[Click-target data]
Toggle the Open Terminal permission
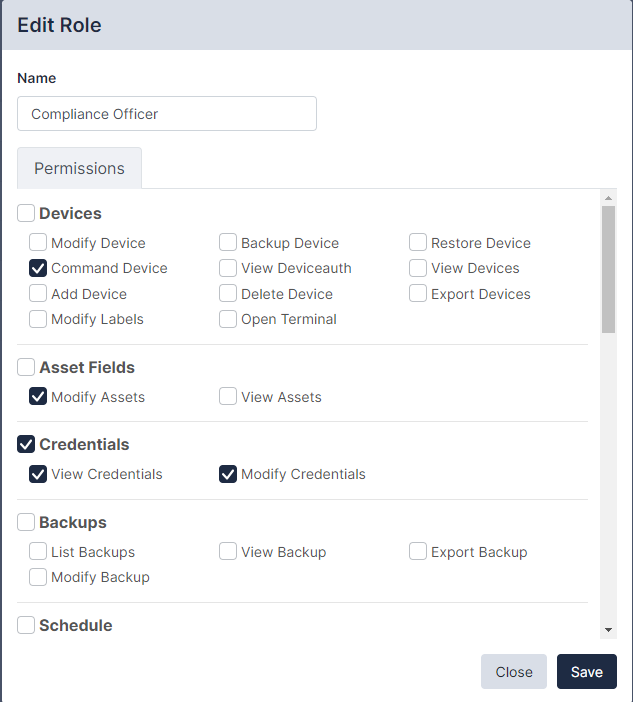Screen dimensions: 633x702 pyautogui.click(x=228, y=319)
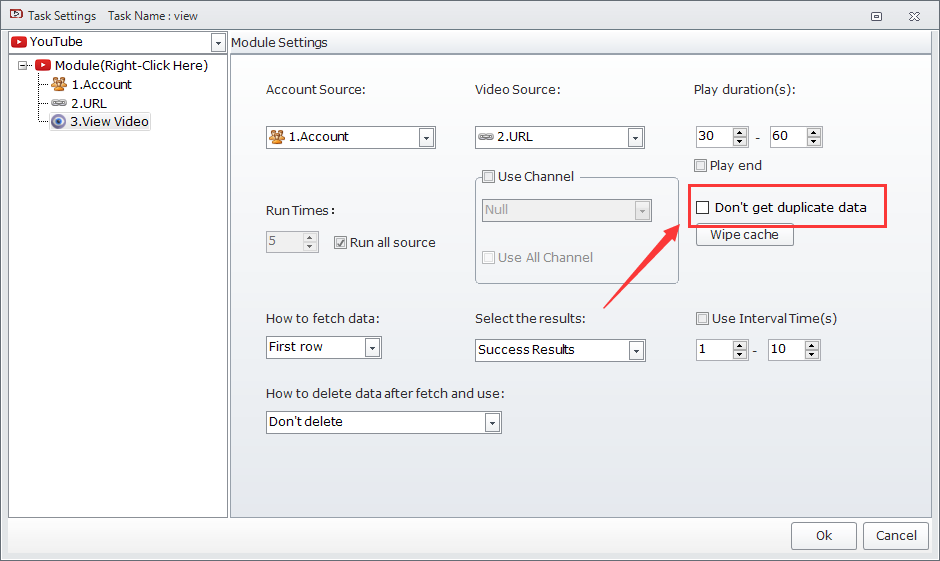Click the Module node YouTube icon

(43, 66)
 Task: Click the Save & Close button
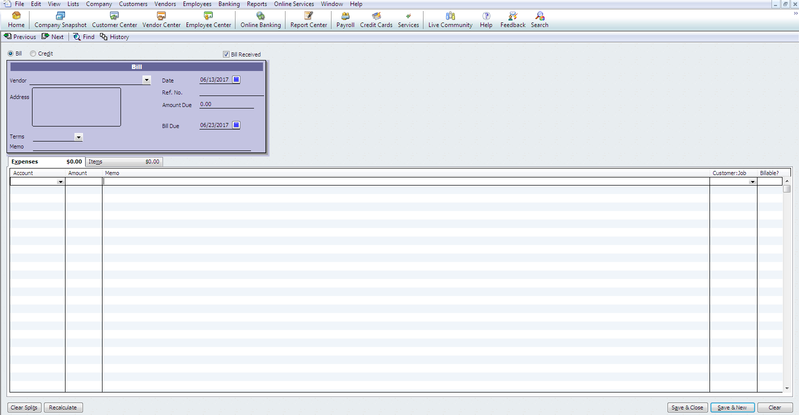pos(688,408)
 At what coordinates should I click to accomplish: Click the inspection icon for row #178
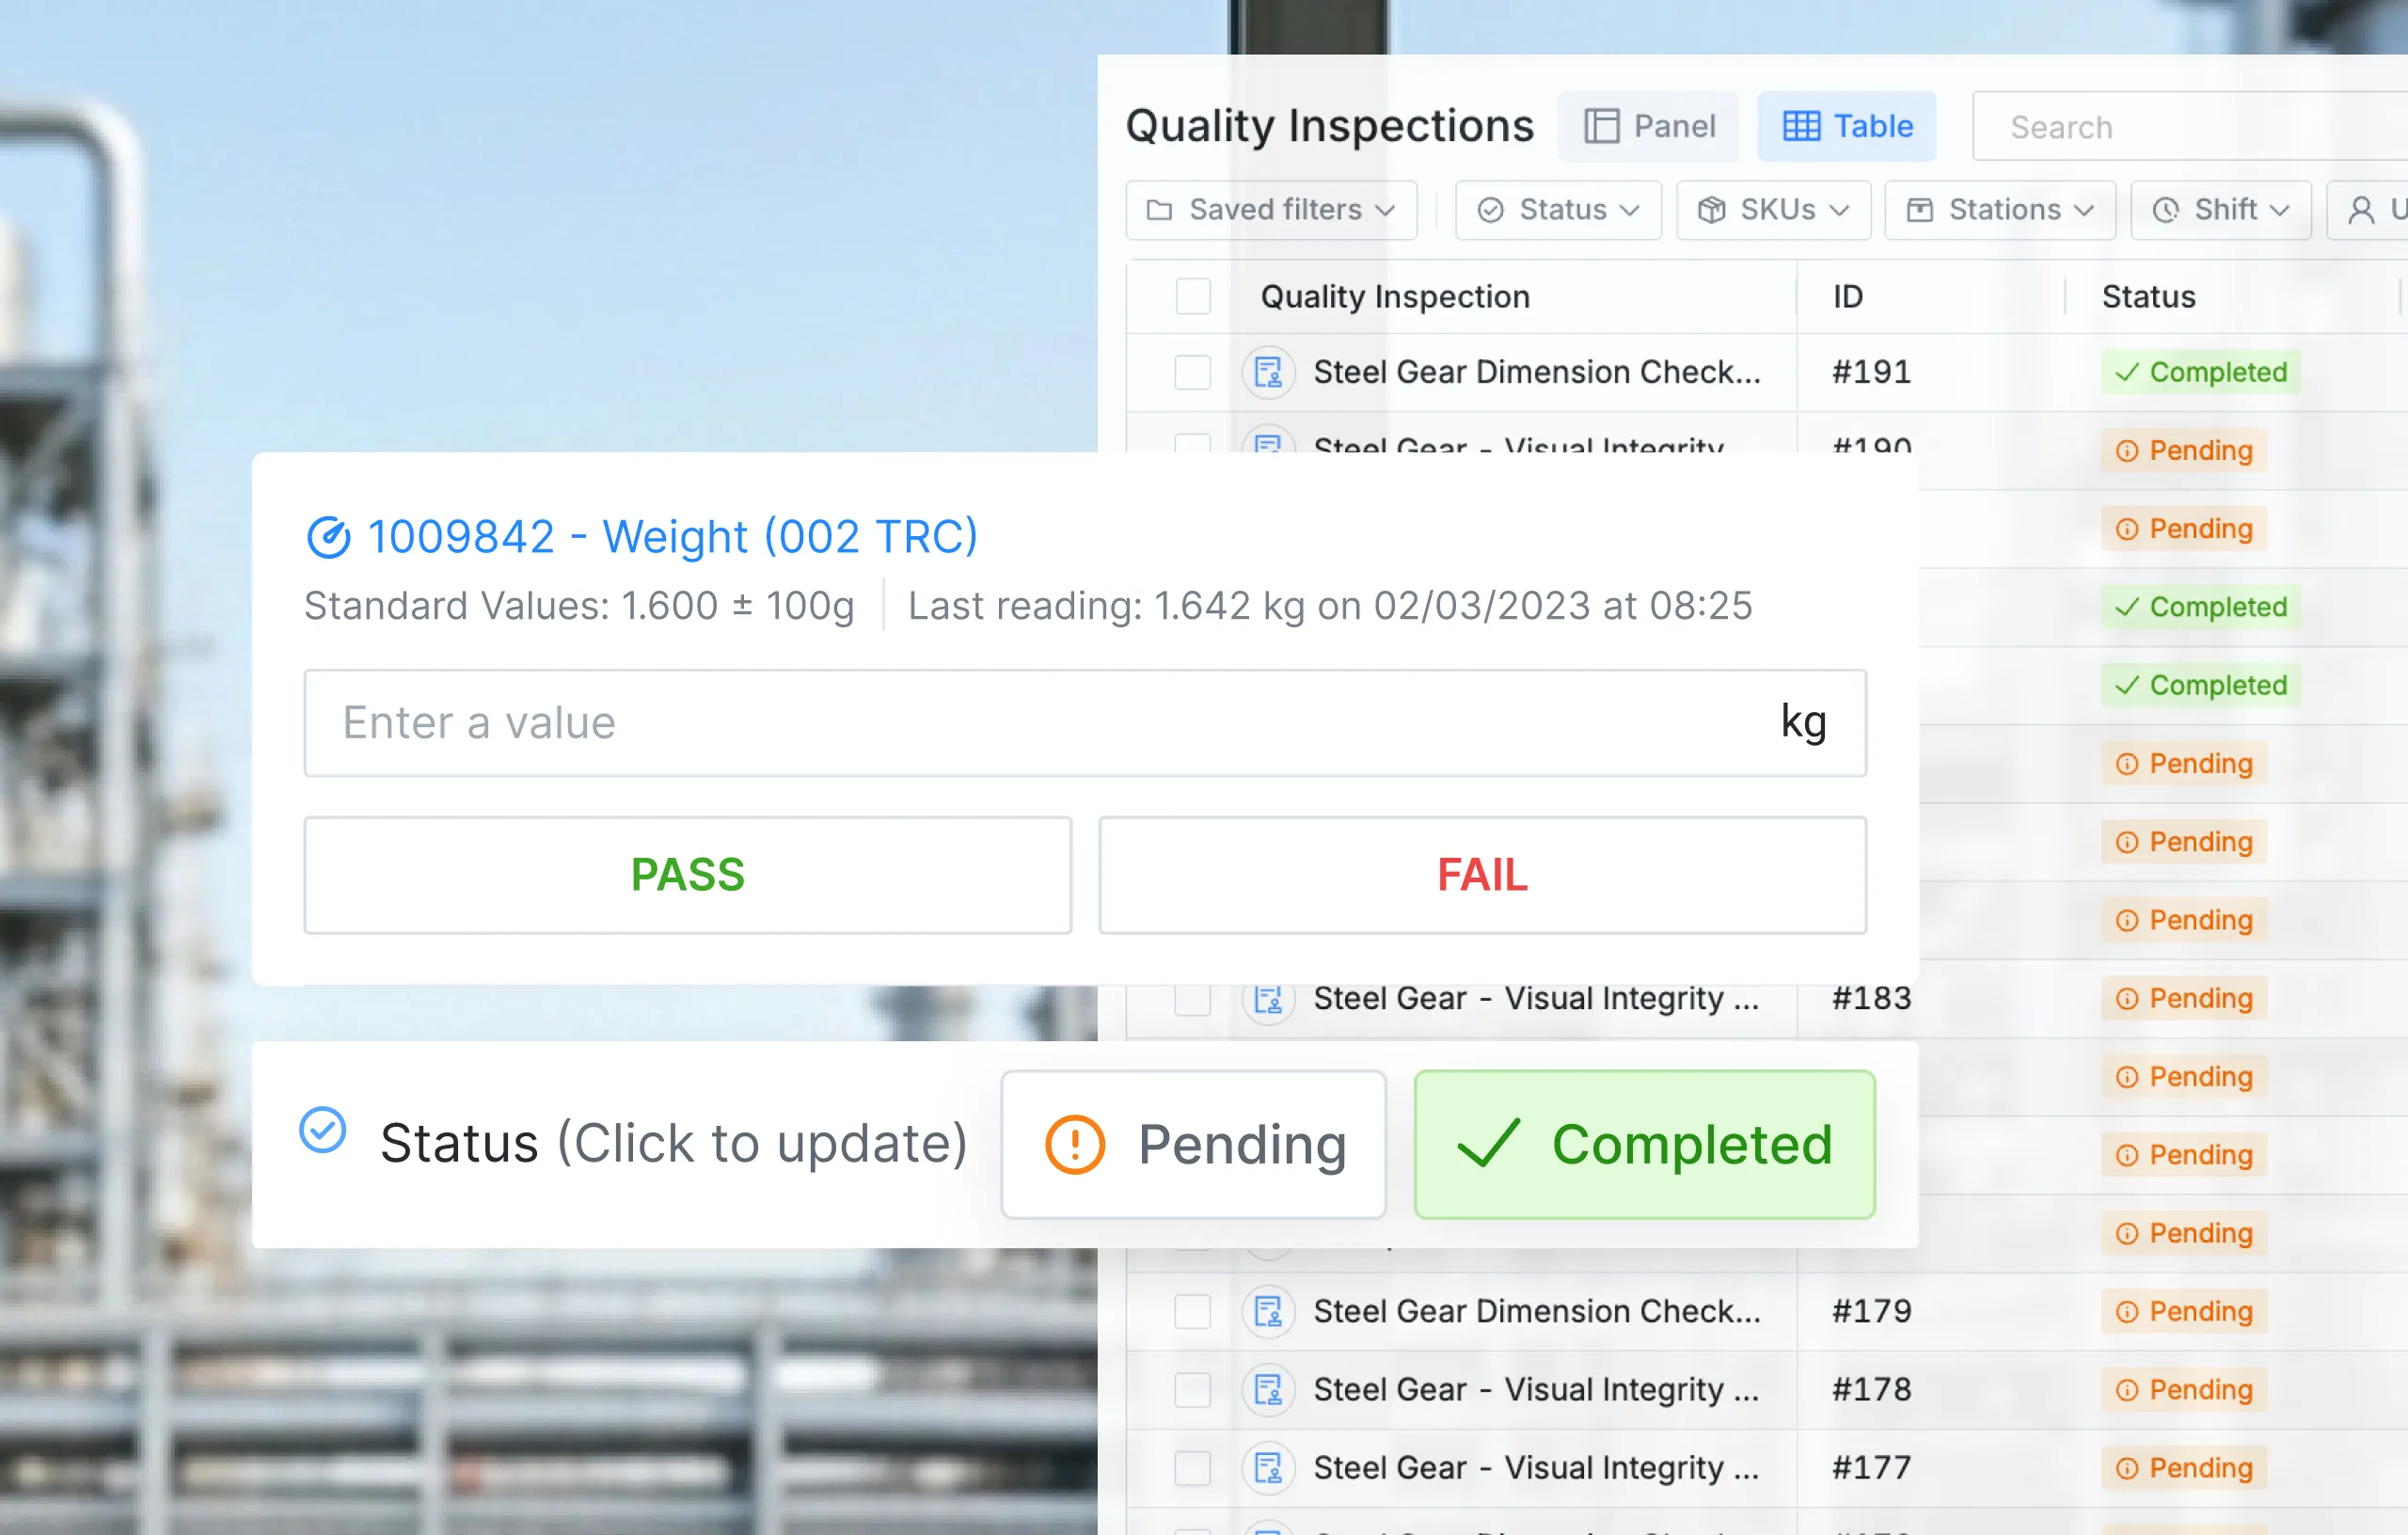point(1268,1389)
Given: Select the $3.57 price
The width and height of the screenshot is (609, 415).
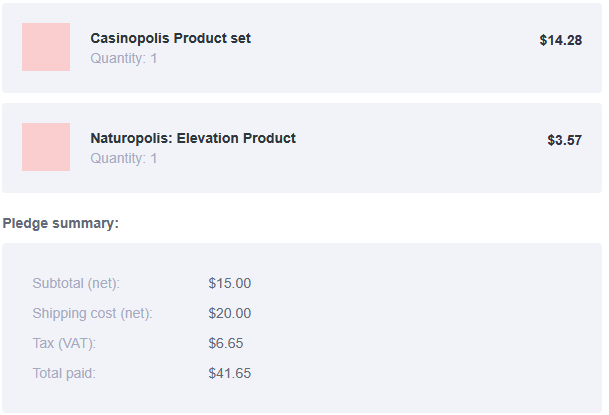Looking at the screenshot, I should (564, 140).
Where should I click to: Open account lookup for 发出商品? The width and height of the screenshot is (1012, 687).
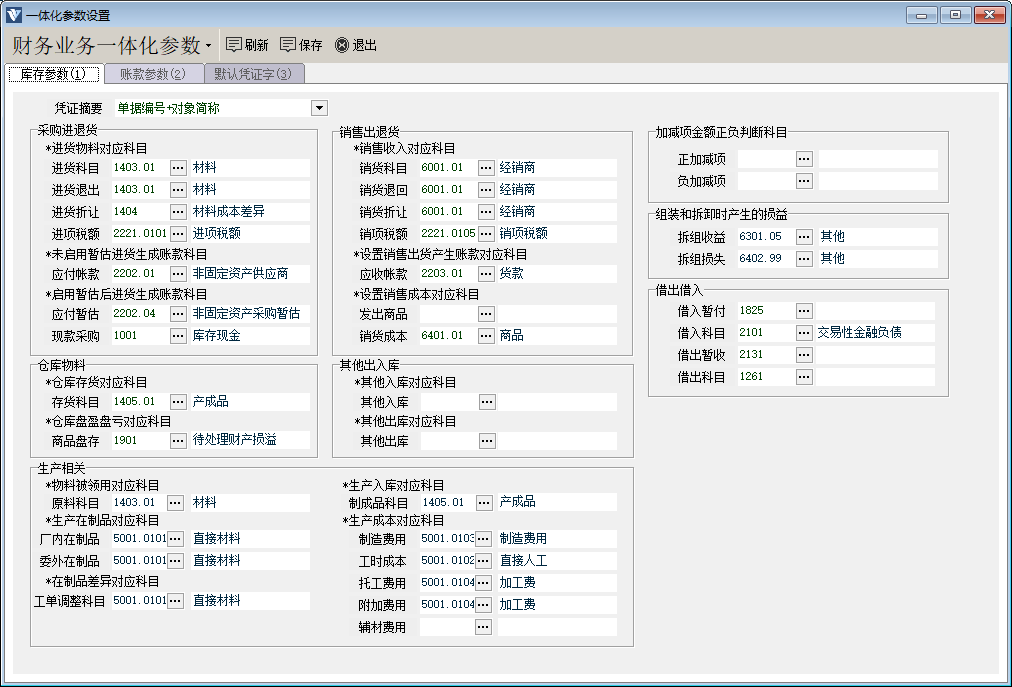[486, 315]
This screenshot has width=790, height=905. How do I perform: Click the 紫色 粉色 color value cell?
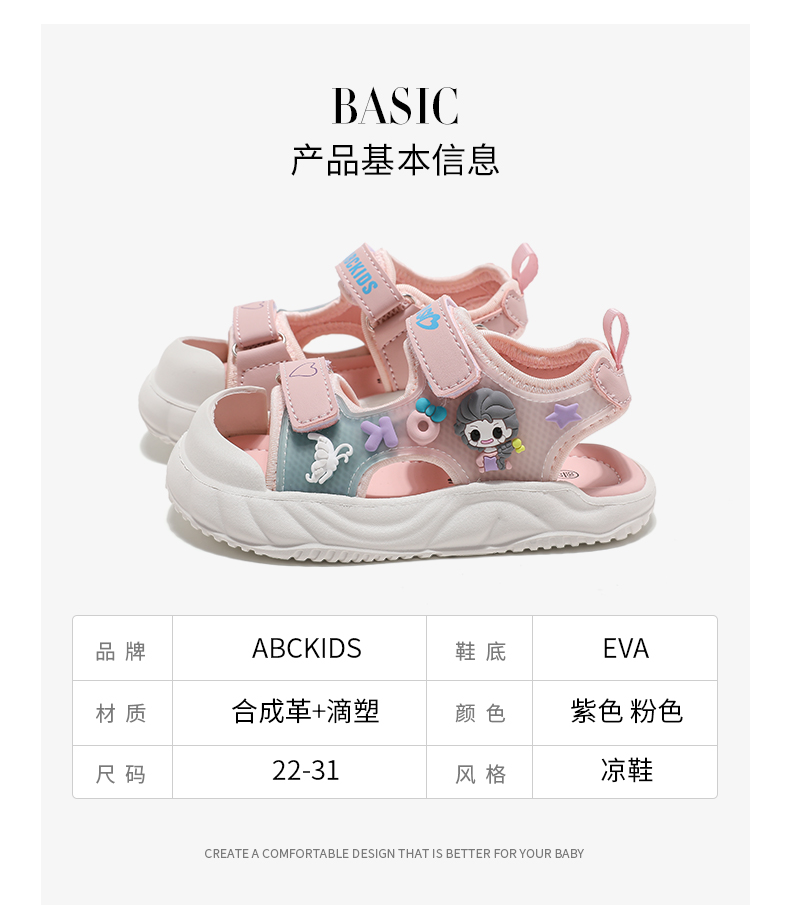tap(625, 713)
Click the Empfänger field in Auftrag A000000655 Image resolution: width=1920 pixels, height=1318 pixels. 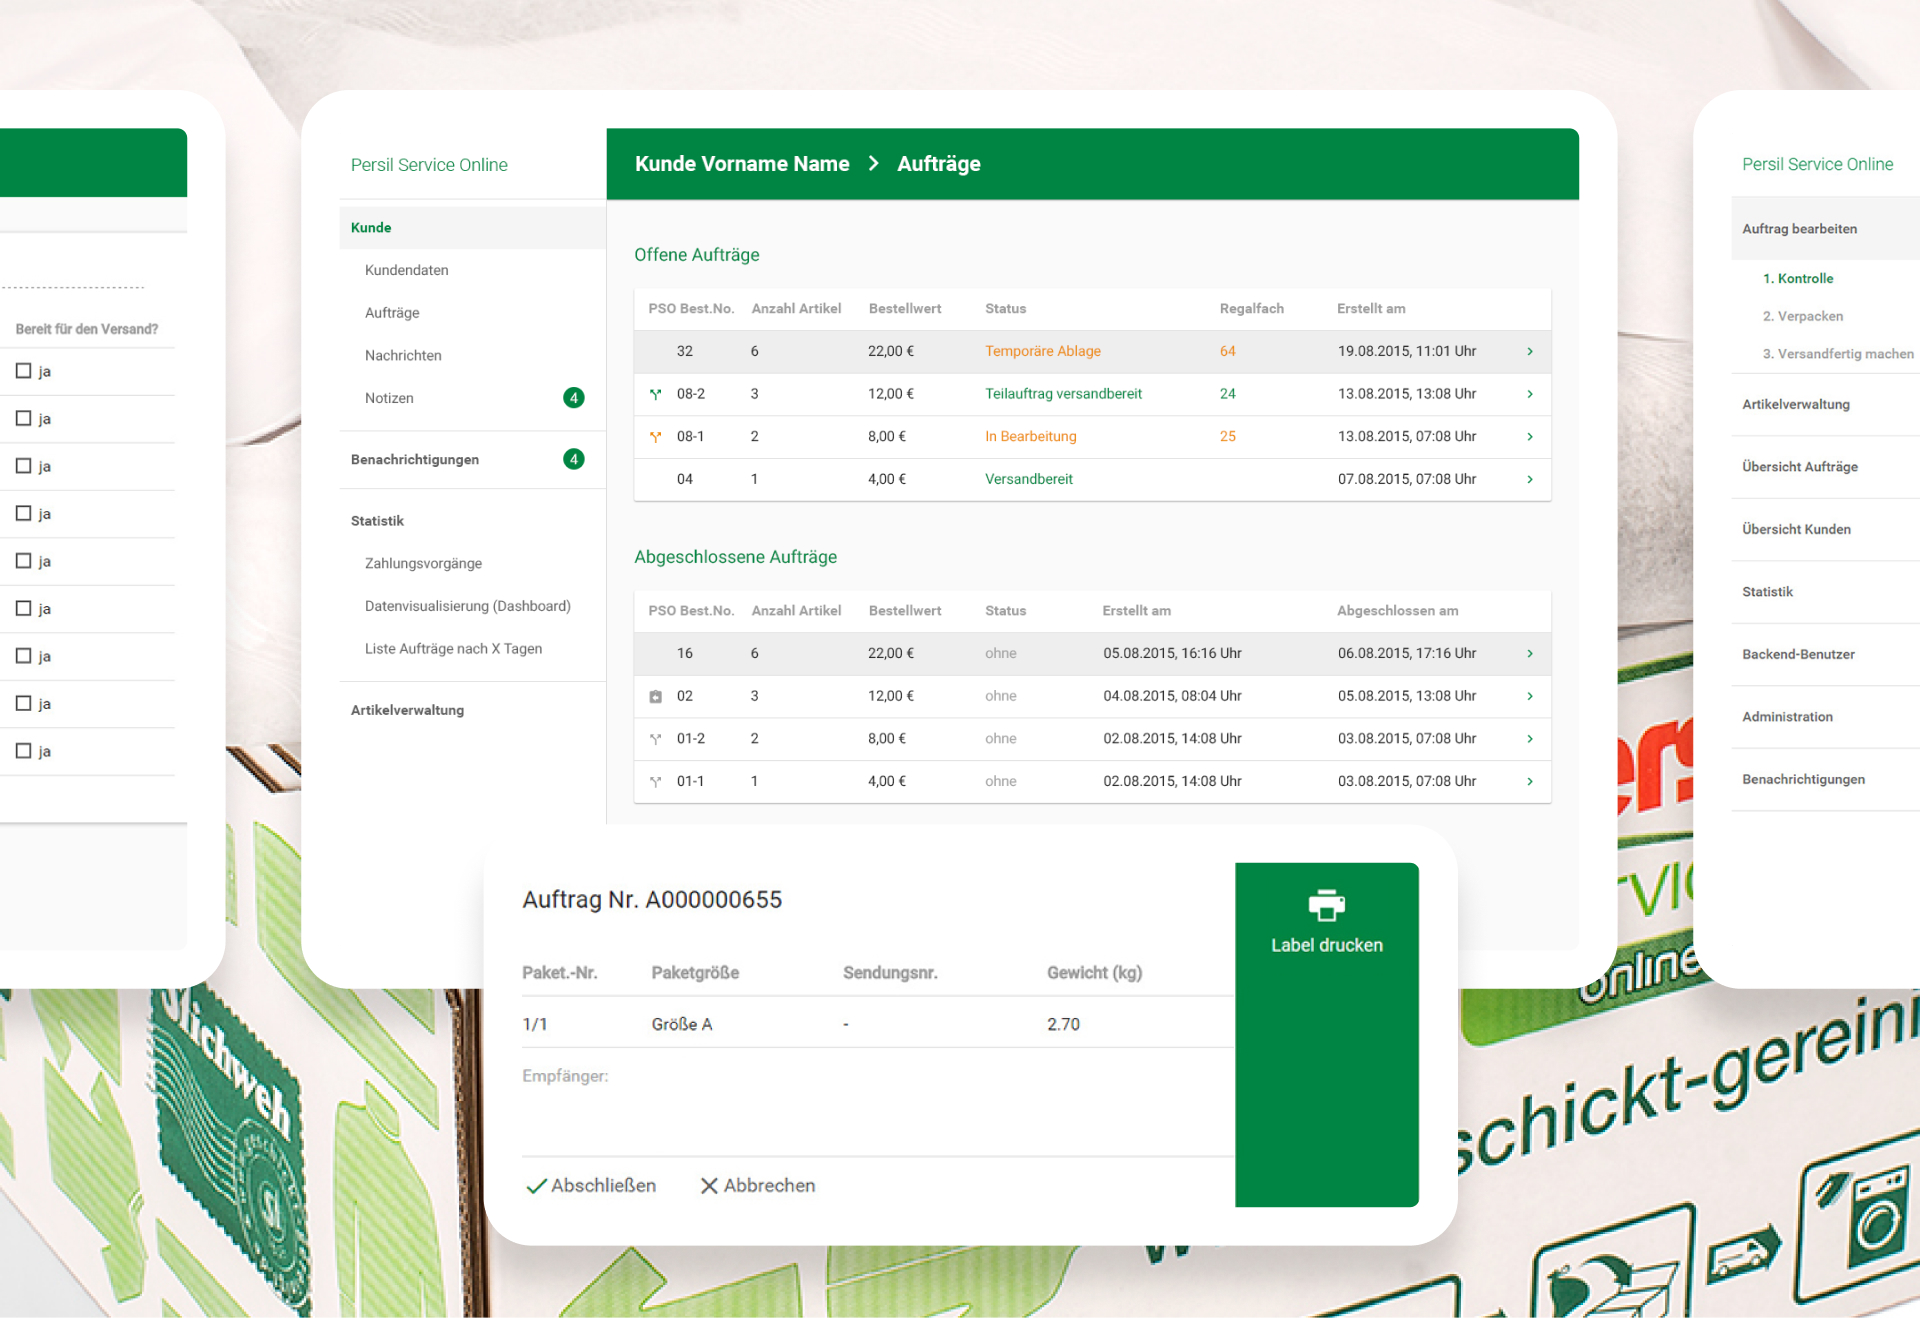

## OBJECTIVE:
Rewrite the items with "width and height" switched to "size" everywhere it occurs, changing nothing else. Leave the pictures out of your answer.

## SOLVED EXERCISE:
Toggle the Open Terminal permission
Screen dimensions: 633x702 pyautogui.click(x=228, y=319)
Click the Module node YouTube icon

(43, 66)
 Task: Click the Save & Close button
pos(688,408)
 At what coordinates should I click to accomplish: Click the inspection icon for row #178
point(1268,1389)
Given: Select the $3.57 price
The size of the screenshot is (609, 415).
Looking at the screenshot, I should (564, 140).
Where should I click to: Open account lookup for 发出商品? The size of the screenshot is (1012, 687).
[486, 315]
This screenshot has width=790, height=905. How do I perform: Click the 紫色 粉色 color value cell?
tap(625, 713)
Click the Empfänger field in Auftrag A000000655 Image resolution: width=1920 pixels, height=1318 pixels. 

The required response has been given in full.